Mijn eerste marathon
door Joop Beekman
Bij de inschrijving kwamen we de eerste bekenden al tegen; die gingen om diverse redenen niet de marathonafstand lopen maar de
halve. Deze personen vond ik in het begin, dat was dan wel vorig jaar omstreeks november toen de eerste marathontraining begon op de dinsdagen elke week tot aan de laatste week voor de
marathon, nogal fanatiek. Maar tot mijn teleurstelling gingen ze niet eens de hele
lopen.
Dan gingen we van start on precies half tien, Hereplein richting Haren, omgekeerd van de
Vier Mijl van Groningen, over de Meerweg richting Postillon Hotel naar de
Meerdijk, weer richting Groningen. Het weer op dat moment leek goed te
worden. Met vrij goede tempo van ongeveer 9.5 tot 10 km per uur kwamen wij door de
Herestraat. In de Waagstraat was de scheiding van de hele en de halve - nu gingen we dus echt beginnen, dachten
wij.
Op de Oosterhamrikkade gingen we de busbaan op; dat was natuurlijk al een belevenis, nooit eerder op een busbaan gelopen.

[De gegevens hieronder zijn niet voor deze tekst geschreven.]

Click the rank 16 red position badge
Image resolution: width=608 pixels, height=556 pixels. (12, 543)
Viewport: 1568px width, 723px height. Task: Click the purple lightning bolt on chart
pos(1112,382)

Toen kwamen we Lorilee al tegen die mij had beloofd om op de fiets ons te begeleiden, drinken geven,
brillen reinigen,enz. Ook het heuvelachtige van de busbaan hebben wij mogen
ervaren. Wat een tegenvallers zijn dat, zeg. Deze worden op deze afstand echte bergen,
althans dat is mijn ervaring. Ook het weer werd nadat we Zuidwolde waren
uitgelopeneen stuk minder. Deze open stukken werden steeds maar langer,
leek het. Toen wij Noorderhogebrug binnenkwamen was er een groot spektakel langs de kant met heel veel mensen die ons met harde muziek
binnenhaalden. Zou dat de finish al zijn, dacht ik nog.
Maar toen kwam voor mij het zwaarste gedeelte terug naar de stad. Maar eerst moesten we de viaduct van de ringweg omhoog, aangemoedigd door onze rode lopers van de
LoopgroepZuidhorn, wisten wij ook deze berg van ik denk de eerste kategorie te
bedwingen. Dan gaat het naar Selwerd. Zou ik nog bij oma langs kunnen gaan?
Maar net voor haar huis gingen we alweer de andere kant op, richting Oranjesingel.
Hoever zou het nog zijn? Mijn kuiten voelen als boomstammen, wat een roteind, nog vier kilometer.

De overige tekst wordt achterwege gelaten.